The Fridtjof Nansen Award for Young Scientists for 2016 to Kyrre Eeg Emblem
The Fridtjof Nansen Award of Excellence is awarded to Norwegian researchers, or researchers resident in Norway, who has shown scientific contributions of international significance on a very high level.
Fridtjof Nansen Award for Young Scientists for 2016 is divided between Professor Magne Mogstad at the Department of Economics, University of Chicago, for his outstanding research in the fields of economics and Principal Investigator Kyrre Eeg Emblem from the Intervention Centre at Oslo University Hospital, for his outstanding contribution to medical diagnostics.
The awards are presented by the chairman of The Nansen Foundation and Affiliated Funds, Professor Øyvind Østerud, on the Annual meeting of The Norwegian Academy of Science and Letters on Tuesday 3 May, 2016 at the Grand Hotel, Oslo.
Winners of the Fridtjof Nansen Award for Young Scientists receive a diploma and 100 000 Norwegian kroner. It can be awarded to Norwegian researchers or scholars resident in Norway under the age of 40.
About Kyrre Eeg Emblem's research:
Kyrre’s main research interest is advanced magnetic resonance imaging (MRI) of cancer, particularly by perfusion MRI.
Early work during the PhD at Oslo University Hospital / University of Oslo focused on pre-surgical brain tumor characterization for improved treatment planning and computer-aided-diagnostic procedures for reduced user-dependency.
This work was followed by a postdoctoral fellowship at Massachusetts General Hospital and Harvard Medical School in Boston, USA, monitoring cancer patient response to anti-angiogenic therapies with focus on perfusion and vessel size MRI.

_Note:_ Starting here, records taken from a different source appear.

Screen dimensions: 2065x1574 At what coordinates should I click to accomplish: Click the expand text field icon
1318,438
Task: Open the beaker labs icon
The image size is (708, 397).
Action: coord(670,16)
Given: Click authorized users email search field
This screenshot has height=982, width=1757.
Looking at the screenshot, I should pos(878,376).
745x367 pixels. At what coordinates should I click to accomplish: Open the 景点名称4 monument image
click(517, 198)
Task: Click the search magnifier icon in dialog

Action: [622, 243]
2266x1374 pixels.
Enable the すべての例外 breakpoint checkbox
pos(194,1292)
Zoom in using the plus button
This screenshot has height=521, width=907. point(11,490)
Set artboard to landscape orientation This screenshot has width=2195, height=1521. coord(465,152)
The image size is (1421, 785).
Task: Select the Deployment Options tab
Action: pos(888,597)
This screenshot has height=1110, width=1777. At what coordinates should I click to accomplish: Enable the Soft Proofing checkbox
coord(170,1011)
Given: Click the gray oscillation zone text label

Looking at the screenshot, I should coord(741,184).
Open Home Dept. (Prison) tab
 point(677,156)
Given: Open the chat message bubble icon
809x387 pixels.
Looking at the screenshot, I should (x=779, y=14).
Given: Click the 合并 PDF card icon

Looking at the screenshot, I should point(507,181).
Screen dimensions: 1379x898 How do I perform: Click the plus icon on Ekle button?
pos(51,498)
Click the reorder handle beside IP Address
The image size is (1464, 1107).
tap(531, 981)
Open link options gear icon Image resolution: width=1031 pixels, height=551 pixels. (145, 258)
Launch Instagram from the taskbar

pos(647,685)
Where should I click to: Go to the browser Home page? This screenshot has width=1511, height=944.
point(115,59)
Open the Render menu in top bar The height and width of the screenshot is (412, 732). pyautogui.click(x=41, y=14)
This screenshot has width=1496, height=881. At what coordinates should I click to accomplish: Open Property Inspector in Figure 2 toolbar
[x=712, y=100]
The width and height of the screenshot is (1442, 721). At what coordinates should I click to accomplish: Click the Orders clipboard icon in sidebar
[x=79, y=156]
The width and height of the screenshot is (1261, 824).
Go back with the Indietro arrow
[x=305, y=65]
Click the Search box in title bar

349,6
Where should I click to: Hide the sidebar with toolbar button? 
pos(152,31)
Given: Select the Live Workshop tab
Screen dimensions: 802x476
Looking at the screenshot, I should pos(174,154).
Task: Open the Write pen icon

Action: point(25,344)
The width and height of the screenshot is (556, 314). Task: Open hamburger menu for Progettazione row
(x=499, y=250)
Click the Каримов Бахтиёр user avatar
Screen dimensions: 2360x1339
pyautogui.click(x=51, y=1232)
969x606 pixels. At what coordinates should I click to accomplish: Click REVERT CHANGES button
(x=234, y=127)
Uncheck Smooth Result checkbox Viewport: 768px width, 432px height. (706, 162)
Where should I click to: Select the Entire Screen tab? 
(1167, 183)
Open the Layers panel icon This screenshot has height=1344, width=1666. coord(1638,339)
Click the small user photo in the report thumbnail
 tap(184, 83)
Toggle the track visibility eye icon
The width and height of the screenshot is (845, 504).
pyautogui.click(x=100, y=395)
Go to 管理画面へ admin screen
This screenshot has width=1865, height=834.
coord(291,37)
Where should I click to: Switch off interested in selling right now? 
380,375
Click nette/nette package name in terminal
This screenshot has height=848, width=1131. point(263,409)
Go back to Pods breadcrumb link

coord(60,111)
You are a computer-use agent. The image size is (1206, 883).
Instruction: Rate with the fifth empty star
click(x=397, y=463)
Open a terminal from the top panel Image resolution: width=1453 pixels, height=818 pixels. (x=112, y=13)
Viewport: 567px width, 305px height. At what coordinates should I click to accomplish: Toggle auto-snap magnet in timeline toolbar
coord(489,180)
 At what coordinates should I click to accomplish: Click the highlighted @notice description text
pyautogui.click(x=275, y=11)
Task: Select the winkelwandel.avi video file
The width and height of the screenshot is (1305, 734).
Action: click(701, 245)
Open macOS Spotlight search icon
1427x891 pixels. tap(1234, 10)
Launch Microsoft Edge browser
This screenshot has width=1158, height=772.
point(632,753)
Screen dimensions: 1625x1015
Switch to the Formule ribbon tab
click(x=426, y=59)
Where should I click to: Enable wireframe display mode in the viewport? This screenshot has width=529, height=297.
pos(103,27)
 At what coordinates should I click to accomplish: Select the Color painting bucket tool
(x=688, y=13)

Recently, as principal investigator for the LOOPS project (2013-2017) and the TREATMENT project (2016-2019) at Oslo University Hospital, efforts focus on Vessel Architectural Imaging. This is a new MRI-based method that assesses in vivo information on cancer vessel type, structure and metabolic function for early identification of primary (LOOPS) and metastatic (TREATMENT) brain cancer patients most likely to benefit from targeted therapies, including immunotherapy. The goal is to define how best to move the field of cancer therapy forward and find predictive and prognostic imaging biomarkers for better identification of judicious, patient-specific treatments.